From 1992 to 2009, Magalhães worked as carnival designer for the samba school Imperatriz and helped the school to win five of its eight championships, including the first tri-championship in Sambadrome (1999, 2000 and 2001). Under Magalhães
the school realized carnivals such as "The Marquis likes to swing!" (Marquês Que É Marquês Do Saçarico É Freguês! - runner-up in 1993), "Catherine de Medicis in the court of the Tupinambôs and Tabajères" (Catarina De Médicis Na Corte Dos Tupinambôs e Tabajeres, the champion in 1994), "Better a donkey to carry me around than a camel to knock me down ... there in Ceará" (Mais vale um jegue que me carregue do que um camelo que me derrube… lá no Ceará!, champion in 1995), "Leopoldina, Empress of Brazil" (Imperatriz Leopoldinense honrosamente apresenta: Leopoldina, a Imperatriz do Brasil, runner-up in 1996), "Mr Cabral was the one who, on 22 April, two months after Carnival, discovered Brazil" (Quem Descobriu O Brasil, Foi Seu Cabral, No Dia 22 De Abril, Dois Meses Depois Do Carnaval, champion in 2000), "Breazail" (Breazail, 5th place in 2004), "A crazy fabulistic confusion" (Uma delirante confusão fabulística, 4th place in 2005) and "John and the Marias" (João e Marias - 6th place in 2008), among others, establishing herself, with five titles won, as the greatest champion of the Sambadrome and one of the most important contemporary Brazilian artists.

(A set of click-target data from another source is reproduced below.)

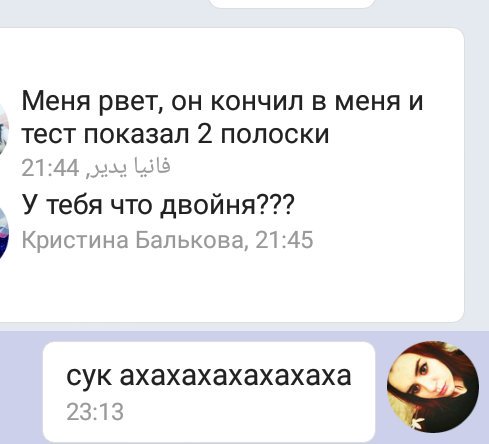Tap the 21:44 timestamp
This screenshot has width=489, height=444.
coord(50,168)
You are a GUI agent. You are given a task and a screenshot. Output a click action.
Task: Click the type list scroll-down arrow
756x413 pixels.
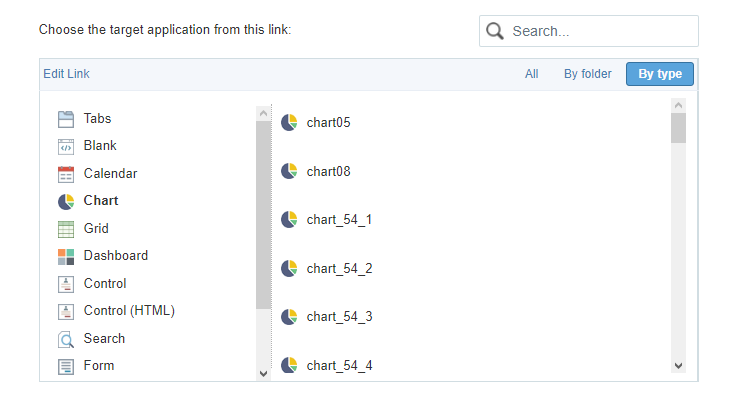click(x=264, y=372)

In 2007 Magalhães created the opening show of the Pan American Games in Rio de Janeiro for which she would receive in the following year the most important award in the television world, the Emmy Award for best costumes.

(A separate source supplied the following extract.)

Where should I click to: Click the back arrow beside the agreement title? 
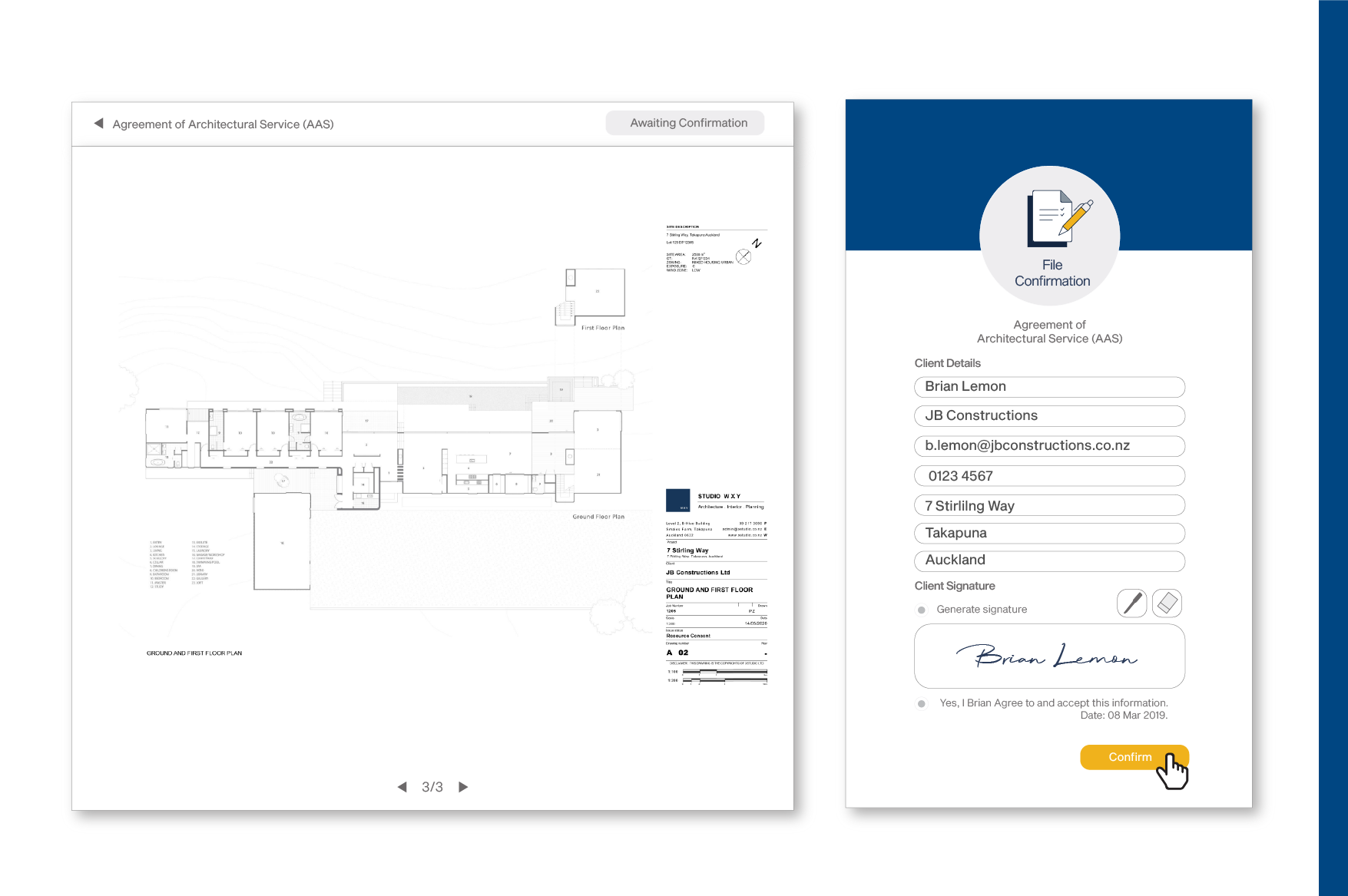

In 2010, Magalhães left Imperatriz and worked as carnival designer for União da Ilha, keeping the school in the special group of Rio de Janeiro's samba schools parade, despite the modest 11th place in the contest. She continued to work with Vila Isabel.

In 2013, she won another carnival, this time by Vila Isabel, with the theme "A Vila Sings Brazil, world's breadbasket - water in the beans that came another" (A Vila canta o Brasil, celeiro do mundo - água no feijão que chegou mais um).

In Magalhães created the 2016 Summer Olympics closing ceremony. She died on 25 July 2024, at the age of 77.